- _Written instruction_
Please rewrite the records below, replacing "dropdown" with "drop-down" and changing nothing else. Leave out the pictures.

- _Raw data_
━━━━━━━━━━━━━━━━━━━━
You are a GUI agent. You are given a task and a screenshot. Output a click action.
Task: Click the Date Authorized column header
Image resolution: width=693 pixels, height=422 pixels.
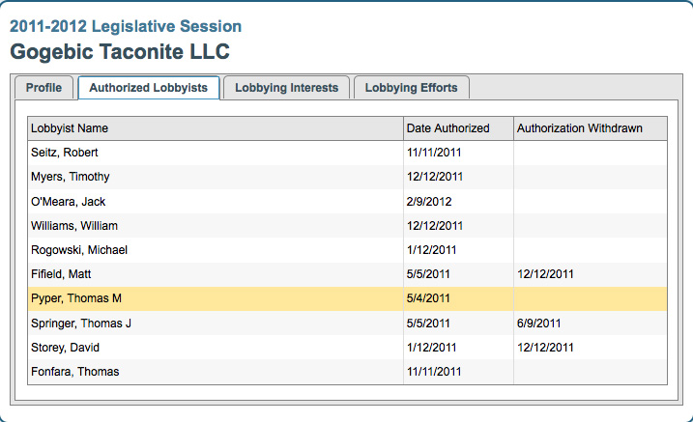(x=448, y=128)
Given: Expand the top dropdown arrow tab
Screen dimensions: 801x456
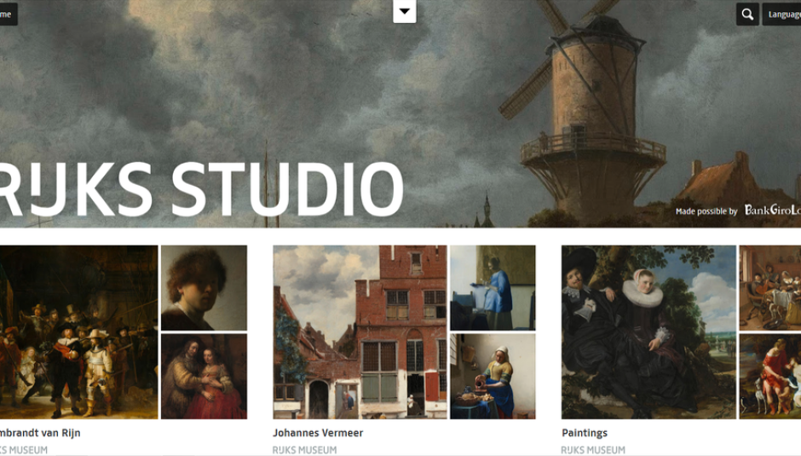Looking at the screenshot, I should click(405, 11).
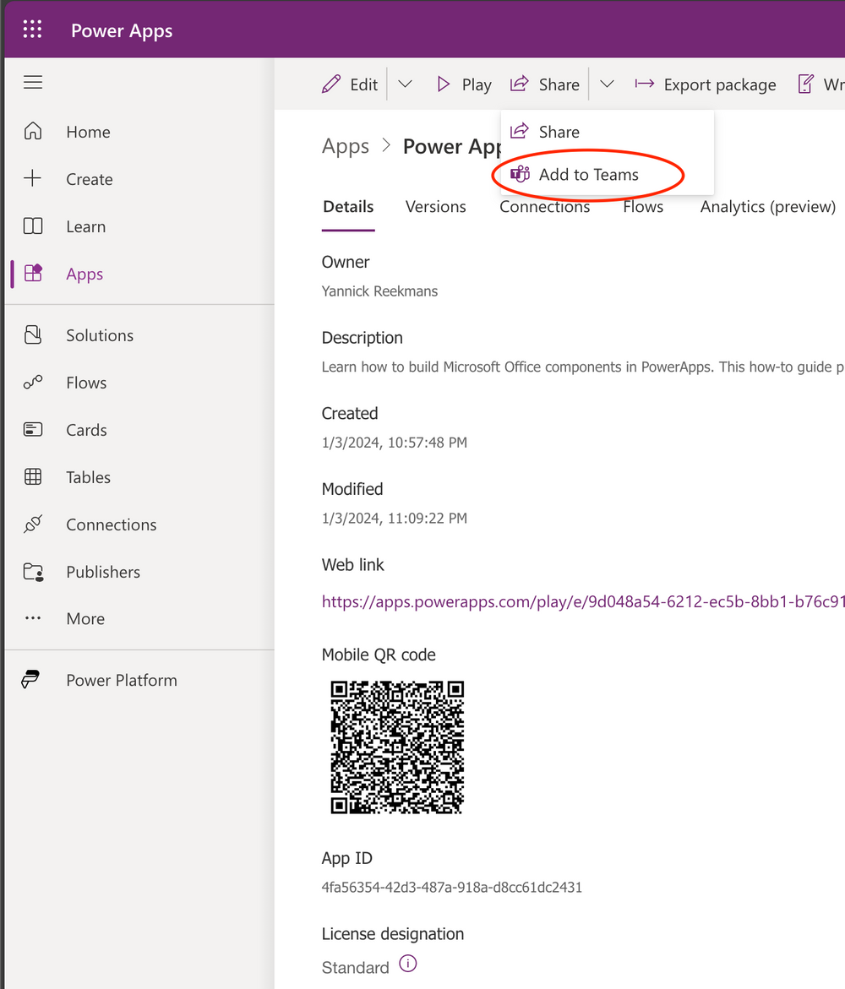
━━━━━━━━━━━━━━━━━━━━
- _Finished exercise_
You are a GUI agent. You are given a task and a screenshot. Output a click action.
Task: Click the Date Authorized column header
Image resolution: width=693 pixels, height=422 pixels.
(x=448, y=128)
Given: Expand the top drop-down arrow tab
Screen dimensions: 801x456
Looking at the screenshot, I should click(405, 11).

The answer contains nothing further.